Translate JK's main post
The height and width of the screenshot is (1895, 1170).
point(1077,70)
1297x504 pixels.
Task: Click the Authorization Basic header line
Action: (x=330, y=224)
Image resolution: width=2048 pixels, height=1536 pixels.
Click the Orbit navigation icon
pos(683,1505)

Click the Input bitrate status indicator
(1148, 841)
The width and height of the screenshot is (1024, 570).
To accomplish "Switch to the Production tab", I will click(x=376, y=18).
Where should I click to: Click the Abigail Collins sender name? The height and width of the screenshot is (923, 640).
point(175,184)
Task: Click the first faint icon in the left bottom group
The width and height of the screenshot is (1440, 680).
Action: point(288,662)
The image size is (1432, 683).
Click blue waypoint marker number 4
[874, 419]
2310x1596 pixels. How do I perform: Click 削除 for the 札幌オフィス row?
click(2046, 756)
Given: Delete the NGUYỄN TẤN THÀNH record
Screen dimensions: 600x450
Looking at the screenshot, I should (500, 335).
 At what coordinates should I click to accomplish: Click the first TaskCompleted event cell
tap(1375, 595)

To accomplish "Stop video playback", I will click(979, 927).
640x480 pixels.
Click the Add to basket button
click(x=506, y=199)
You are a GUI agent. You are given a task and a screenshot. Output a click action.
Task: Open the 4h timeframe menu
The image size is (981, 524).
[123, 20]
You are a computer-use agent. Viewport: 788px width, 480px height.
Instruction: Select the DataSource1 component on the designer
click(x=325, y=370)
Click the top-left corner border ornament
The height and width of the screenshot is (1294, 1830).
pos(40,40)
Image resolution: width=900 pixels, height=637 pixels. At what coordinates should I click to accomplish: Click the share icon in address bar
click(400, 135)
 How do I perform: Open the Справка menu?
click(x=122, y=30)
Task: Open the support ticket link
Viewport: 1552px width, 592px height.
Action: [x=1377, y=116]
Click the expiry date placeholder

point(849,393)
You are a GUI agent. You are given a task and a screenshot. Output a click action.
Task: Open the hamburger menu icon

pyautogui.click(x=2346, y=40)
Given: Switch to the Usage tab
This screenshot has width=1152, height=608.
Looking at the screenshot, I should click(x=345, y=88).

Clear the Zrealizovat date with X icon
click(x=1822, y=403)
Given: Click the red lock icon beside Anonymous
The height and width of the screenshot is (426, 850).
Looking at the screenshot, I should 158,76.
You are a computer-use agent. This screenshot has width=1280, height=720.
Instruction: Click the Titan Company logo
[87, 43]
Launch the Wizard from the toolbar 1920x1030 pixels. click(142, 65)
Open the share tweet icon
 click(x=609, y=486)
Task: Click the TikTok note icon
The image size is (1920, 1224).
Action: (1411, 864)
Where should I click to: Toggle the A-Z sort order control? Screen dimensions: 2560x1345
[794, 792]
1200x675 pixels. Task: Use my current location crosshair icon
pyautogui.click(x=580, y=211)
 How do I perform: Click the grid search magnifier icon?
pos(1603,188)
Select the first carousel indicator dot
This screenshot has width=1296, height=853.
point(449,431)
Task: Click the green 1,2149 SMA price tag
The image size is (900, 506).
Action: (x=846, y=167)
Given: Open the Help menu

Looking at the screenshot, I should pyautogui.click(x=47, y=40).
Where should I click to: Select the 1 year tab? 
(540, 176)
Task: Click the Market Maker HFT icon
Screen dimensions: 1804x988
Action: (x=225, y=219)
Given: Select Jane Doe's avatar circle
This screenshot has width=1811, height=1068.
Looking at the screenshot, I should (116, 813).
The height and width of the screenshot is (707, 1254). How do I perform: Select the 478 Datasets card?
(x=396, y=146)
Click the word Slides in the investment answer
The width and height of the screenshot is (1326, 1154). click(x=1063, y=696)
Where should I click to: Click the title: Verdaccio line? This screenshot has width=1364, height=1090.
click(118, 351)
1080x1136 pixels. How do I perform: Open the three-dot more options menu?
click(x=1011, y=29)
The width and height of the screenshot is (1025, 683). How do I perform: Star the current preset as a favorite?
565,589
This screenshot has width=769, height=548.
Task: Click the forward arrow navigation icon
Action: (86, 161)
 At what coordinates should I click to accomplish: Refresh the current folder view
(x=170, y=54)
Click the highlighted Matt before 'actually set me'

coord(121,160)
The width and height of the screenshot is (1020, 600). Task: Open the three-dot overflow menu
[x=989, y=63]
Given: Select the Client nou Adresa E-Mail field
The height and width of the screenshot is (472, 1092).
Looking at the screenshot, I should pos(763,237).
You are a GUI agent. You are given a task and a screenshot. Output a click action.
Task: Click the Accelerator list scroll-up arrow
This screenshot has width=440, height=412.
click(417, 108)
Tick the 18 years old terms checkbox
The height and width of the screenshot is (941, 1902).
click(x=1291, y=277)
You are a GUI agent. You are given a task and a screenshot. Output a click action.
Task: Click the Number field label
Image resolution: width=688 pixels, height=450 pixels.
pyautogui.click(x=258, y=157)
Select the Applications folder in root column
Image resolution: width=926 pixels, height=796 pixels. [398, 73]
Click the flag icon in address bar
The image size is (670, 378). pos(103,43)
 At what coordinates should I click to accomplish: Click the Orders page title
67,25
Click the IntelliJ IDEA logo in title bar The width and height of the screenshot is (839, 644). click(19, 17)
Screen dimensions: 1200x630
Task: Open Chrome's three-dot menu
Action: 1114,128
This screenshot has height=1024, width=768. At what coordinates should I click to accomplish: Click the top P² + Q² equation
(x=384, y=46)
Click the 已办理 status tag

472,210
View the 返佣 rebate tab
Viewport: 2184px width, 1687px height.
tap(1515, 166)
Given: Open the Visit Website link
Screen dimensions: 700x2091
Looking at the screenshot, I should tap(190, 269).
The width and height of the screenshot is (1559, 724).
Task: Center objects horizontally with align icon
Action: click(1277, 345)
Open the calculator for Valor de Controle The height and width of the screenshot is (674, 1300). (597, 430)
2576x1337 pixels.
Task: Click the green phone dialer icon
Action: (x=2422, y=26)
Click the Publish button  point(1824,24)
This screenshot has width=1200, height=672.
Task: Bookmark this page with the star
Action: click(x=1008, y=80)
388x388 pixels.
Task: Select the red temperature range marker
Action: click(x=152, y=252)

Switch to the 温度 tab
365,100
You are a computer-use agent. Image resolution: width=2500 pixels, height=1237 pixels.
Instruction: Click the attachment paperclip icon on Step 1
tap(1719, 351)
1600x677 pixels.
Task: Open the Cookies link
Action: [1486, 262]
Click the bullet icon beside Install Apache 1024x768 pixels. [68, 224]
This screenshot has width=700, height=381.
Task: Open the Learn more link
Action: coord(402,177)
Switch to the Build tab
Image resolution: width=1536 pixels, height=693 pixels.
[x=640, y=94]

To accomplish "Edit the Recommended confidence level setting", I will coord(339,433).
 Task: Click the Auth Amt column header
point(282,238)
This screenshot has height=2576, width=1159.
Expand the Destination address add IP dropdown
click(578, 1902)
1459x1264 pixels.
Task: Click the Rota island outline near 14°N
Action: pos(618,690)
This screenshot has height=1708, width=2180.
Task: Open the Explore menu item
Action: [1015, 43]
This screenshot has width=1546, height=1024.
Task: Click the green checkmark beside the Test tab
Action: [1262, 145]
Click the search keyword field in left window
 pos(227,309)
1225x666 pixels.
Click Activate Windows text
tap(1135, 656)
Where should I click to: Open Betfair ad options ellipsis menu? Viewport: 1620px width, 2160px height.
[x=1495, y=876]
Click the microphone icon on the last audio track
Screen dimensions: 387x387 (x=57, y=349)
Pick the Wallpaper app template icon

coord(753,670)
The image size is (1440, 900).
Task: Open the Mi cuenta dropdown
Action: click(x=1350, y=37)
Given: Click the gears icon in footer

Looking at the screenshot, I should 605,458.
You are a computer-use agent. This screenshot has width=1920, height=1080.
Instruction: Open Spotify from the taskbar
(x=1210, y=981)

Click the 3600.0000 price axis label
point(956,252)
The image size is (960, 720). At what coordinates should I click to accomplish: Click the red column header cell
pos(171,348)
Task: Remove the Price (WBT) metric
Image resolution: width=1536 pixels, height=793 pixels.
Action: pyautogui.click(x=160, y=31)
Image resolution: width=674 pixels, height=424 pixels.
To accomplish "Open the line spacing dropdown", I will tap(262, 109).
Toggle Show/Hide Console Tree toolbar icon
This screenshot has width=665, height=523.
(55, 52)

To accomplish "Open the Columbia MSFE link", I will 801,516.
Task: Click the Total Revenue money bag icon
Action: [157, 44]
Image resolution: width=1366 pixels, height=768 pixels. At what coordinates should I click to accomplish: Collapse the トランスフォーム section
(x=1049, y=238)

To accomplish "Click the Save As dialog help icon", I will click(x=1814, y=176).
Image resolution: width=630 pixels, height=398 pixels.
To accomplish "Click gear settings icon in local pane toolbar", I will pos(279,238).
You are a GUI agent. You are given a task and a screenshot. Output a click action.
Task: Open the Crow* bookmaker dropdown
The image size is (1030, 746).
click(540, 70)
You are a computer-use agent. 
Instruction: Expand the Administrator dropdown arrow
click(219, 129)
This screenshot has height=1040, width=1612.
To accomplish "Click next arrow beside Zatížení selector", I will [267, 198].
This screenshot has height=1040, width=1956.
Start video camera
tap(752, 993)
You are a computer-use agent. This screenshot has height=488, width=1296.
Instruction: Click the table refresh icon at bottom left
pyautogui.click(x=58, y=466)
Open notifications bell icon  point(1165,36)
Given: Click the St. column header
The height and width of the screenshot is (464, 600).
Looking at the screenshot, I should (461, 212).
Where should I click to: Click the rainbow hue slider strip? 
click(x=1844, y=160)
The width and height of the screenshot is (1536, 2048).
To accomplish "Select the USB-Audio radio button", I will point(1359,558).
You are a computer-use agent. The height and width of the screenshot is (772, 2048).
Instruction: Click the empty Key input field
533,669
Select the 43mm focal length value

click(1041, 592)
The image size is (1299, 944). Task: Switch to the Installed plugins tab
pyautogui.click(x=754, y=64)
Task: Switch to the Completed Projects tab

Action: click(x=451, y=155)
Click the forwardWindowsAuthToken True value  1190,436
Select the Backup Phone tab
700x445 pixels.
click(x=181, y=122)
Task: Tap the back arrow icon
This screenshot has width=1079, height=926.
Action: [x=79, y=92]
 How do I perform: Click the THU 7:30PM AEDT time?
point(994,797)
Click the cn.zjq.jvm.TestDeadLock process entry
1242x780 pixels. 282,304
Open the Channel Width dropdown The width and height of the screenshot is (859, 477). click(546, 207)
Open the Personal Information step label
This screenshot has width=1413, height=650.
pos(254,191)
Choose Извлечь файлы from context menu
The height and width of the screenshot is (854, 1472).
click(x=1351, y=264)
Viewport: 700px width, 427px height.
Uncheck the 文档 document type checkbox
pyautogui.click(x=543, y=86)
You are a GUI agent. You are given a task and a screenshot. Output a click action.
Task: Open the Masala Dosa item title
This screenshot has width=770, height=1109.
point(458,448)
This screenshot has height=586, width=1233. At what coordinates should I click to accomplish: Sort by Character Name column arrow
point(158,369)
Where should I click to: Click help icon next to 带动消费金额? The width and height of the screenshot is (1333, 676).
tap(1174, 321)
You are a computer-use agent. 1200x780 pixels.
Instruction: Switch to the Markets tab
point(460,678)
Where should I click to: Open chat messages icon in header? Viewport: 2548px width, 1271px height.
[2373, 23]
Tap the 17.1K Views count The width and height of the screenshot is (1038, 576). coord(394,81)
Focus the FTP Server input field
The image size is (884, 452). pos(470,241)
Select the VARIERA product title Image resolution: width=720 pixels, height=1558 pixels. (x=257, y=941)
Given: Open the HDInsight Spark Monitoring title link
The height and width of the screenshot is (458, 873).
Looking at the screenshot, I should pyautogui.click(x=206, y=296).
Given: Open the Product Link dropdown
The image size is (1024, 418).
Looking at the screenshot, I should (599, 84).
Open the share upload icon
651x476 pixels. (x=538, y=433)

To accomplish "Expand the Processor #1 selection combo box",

## [GIVEN PROBLEM]
Reproduce the listing verbatim, beginning at the line containing "Click the microphone" and ending after the line containing "point(956,252)", both included.

## [THE COMPLETED TASK]
Click the microphone icon on the last audio track
Screen dimensions: 387x387 (x=57, y=349)
Pick the Wallpaper app template icon

coord(753,670)
The image size is (1440, 900).
Task: Open the Mi cuenta dropdown
Action: click(x=1350, y=37)
Given: Click the gears icon in footer

Looking at the screenshot, I should 605,458.
You are a computer-use agent. This screenshot has width=1920, height=1080.
Instruction: Open Spotify from the taskbar
(x=1210, y=981)

Click the 3600.0000 price axis label
point(956,252)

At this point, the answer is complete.